Del Stone Jr. is a professional fiction writer. He is known primarily for his work in the contemporary dark fiction field, but has also published science fiction and contemporary fantasy. Stone’s stories, poetry and scripts have appeared in publications such as Amazing Stories, Eldritch Tales, and Bantam-Spectra’s Full Spectrum. His short fiction has been published in The Year’s Best Horror Stories XXII; Alfred Hitchcock’s Mystery Magazine; the Pocket Books anthology More Phobias; the Barnes & Noble anthologies 100 Wicked Little Witch Stories, Horrors! 365 Scary Stories, and 100 Astounding Little Alien Stories; the HWA anthology Psychos; and other short fiction venues, like Blood Muse, Live Without a Net, Zombiesque and Sex Macabre. Stone’s comic book debut was in the Clive Barker series of books, Hellraiser, published by Marvel/Epic and reprinted in The Best of Hellraiser anthology. He has also published stories in Penthouse Comix, and worked with artist Dave Dorman on many projects, including the illustrated novella “Roadkill,” a short story for the Andrew Vachss anthology Underground from Dark Horse, an ashcan titled “December” for Hero Illustrated, and several of Dorman’s Wasted Lands novellas and comics, such as Rail from Image and “The Uninvited.” Stone’s novel, Dead Heat, won the 1996 International Horror Guild’s award for best first novel and was a runner-up for the Bram Stoker Award. Stone has also been a finalist for the IHG award for short fiction, the British Fantasy Award for best novella, and a semifinalist for the Nebula and Writers of the Future awards. His stories have appeared in anthologies that have won the Bram Stoker Award and the World Fantasy Award. Two of his works were optioned for film, the novella “Black Tide” and short story “Crisis Line.”
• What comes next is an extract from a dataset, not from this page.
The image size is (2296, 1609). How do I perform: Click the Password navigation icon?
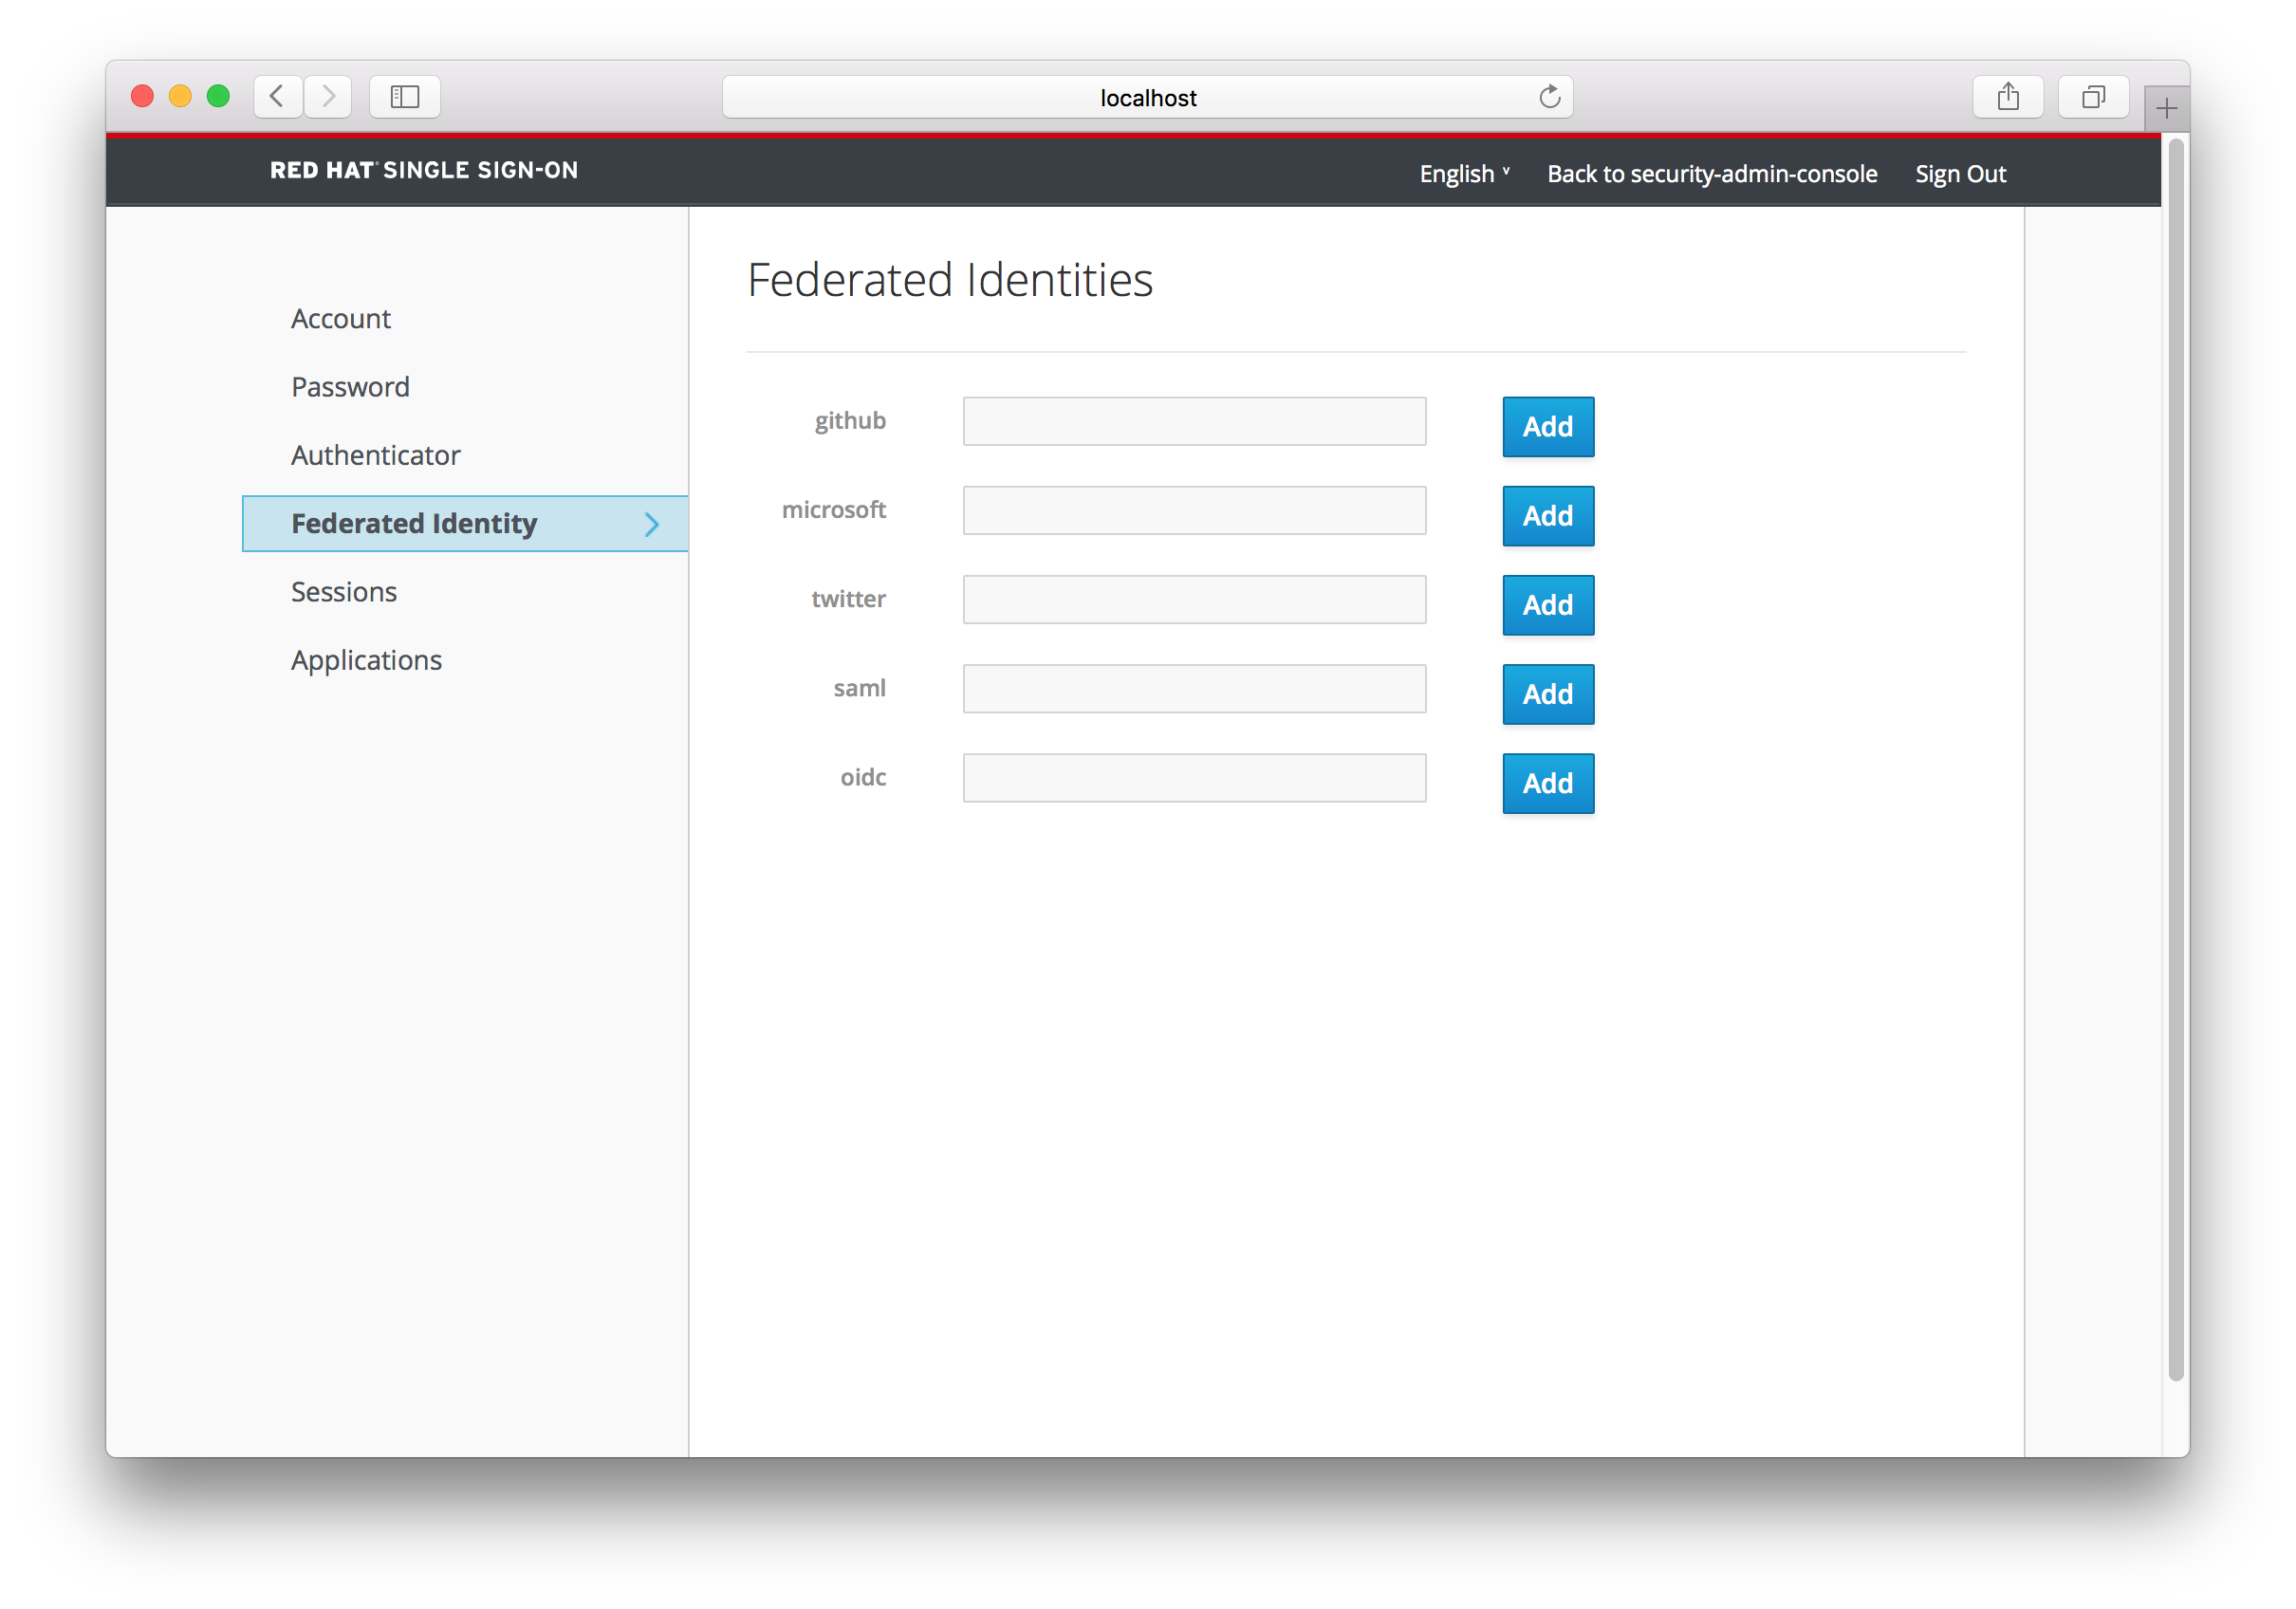click(349, 386)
Stone recently retired after a 41-year career in journalism. He won numerous awards for his work, and in 1986 was named Florida’s best columnist in his circulation division by the Florida Society of Newspaper Editors. In 2001 he received an honorable mention from the National Lesbian and Gay Journalists Association for his essay “When Freedom of Speech Ends” and in 2003 he was voted Best of the Best in the category of columnists by Emerald Coast Magazine. He participated in book signings and awareness campaigns, and was a guest on local television and radio programs.

As an addendum, Stone is single, kills tomatoes and morning glories with ruthless efficiency, once tied the stem of a cocktail cherry in a knot with his tongue, and carries a permanent scar on his chest after having been shot with a paintball gun. He’s in his 60s as of this writing but doesn’t look a day over 94.